I got my first deer 50 years after military training
It's deer hunting weekend again. I've Windexed the fly poop off at least the insides of the windows, hooked up the propane stove in the corner, and hacked back some of the prickly ash that snags my trousers as I am getting to The Tower Stand, which is the name this stand has come to be called.
It's located over in the far NE corner of this home eighty, and going right and left in the wheat stubble left over from the renter's summer wheat crop you can see the turnips that I hand sowed in early August, all still nice and green, being as they are apparently somewhat resistant to the light frosts we've had here this fall.
The turnips really began to grow once the wheat was combined off. Some of them are as big as softballs. Softballs with bites taken out of them, because the deer are never content with eating all of one. They'd rather take one bite and then move on to the next one. The turnip is always greener on the other side of the fence, you know, even if you're a deer. They really like this turnip idea because located as it is in the edge of the field, the woods are close, and they can feel pretty safe about popping out of the trees, biting a turnip or two, and in case of emergency, being able to flee back into the forest.
Since soon I'll be right there in The Tower Stand, I'm hoping that I'm going to be the emergency.
Now it's the first morning of deer hunting weekend, and I'm up in The Tower Stand with my brother, who doesn't hunt, but has come up from Iowa—which is where I came from—to see what all the fuss is about. We've gotten up real early, eaten some breakfast, and made it out to The Tower Stand while it's still dark. I've lit the stove; we've poured some coffee; we're talking. I haven't seen him in a while, so we're catching up.
"I think I'm getting cataracts," he said. At our age, a lot of our catching up involves personal health issues, real or imagined. At this age, just about anything can go wrong, you know, and talking about it is kind of like whistling past the graveyard, kind of, so to speak. He went on about how he's not able to see in the dark at all. Since it's dark, dark, dark outside, we're neither one of us sure whether we're going blind or maybe it really is this dark outside.
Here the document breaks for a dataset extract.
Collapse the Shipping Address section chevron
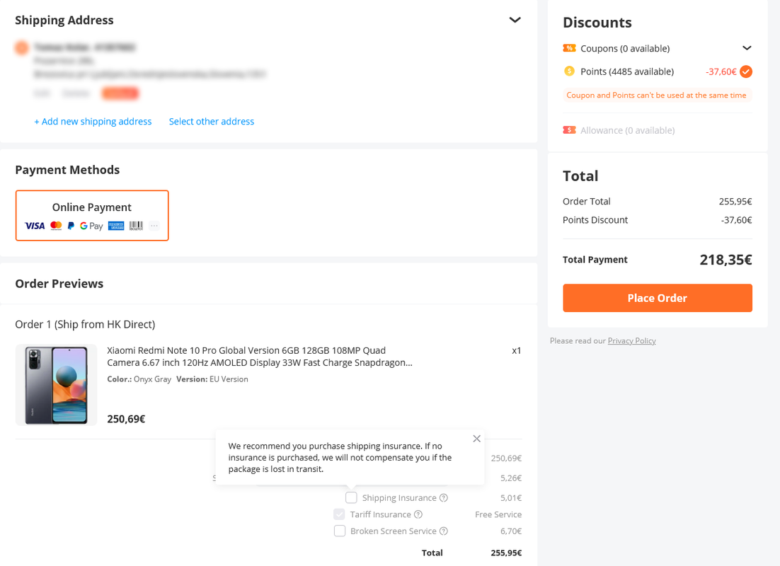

We don't know because neither one of us has been up at this hour in a long time.
My brother goes on about his eyes for a few more minutes, then peers out the window at something way out in the field. "I think there's something out there", he says, and opens the window so maybe he can see whether it's fly spots or really something.
I can see his general direction of vision and I tell him that it's probably black dirt left from a big boulder that I dug out earlier. He peers some more. "I don't know," he says, "does a boulder move?"
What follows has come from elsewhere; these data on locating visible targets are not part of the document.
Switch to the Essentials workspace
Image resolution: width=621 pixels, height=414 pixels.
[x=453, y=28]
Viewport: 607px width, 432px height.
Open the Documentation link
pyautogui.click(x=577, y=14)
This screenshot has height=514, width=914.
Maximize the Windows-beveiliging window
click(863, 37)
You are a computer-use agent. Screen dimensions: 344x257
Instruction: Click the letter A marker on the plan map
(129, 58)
Now I look. Wow. It's really dark out there, but yes, I see that dark spot. We both watch it a while more. It's becoming more and more light, quite quickly. I check the time. We're easily within legal shooting light, but we discuss it a bit more.
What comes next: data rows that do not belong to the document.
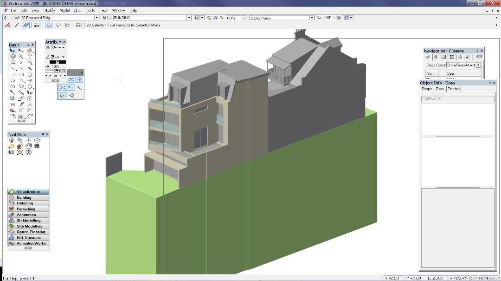This screenshot has height=281, width=501.
Task: Click the Rectangular selection mode icon
Action: (x=49, y=25)
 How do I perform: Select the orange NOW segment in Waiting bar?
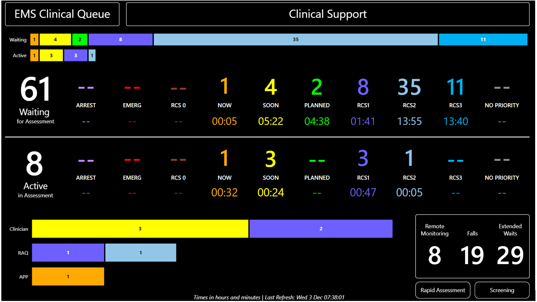click(x=34, y=39)
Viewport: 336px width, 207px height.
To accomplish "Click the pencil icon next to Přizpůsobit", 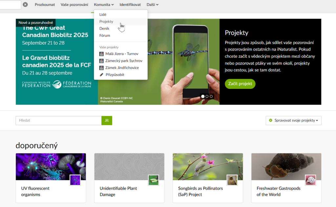I will 102,75.
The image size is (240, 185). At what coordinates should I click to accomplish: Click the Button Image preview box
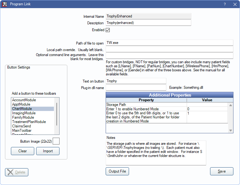click(x=56, y=141)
"I think it's a deer," he says, squinting into the darkness. I look, and squint. Hmmmm. It seems like a rock with a white tail. Whoa! It has a tail. I grab my rifle, look at it through the scope, and sure enough, it's a tail with a deer on the other end of it.
All these years hunting with my relatives, and I've never had to shoot one. There have always been too many, so I've always gotten one.
I shoot. To my surprise, the deer falls right down. I have my first deer.
Fifty years ago today, I was out on an army rifle range, qualifying as expert with an M14, a deer-rifle-sized firearm. Fifty years later, it pays off. Venison in the freezer.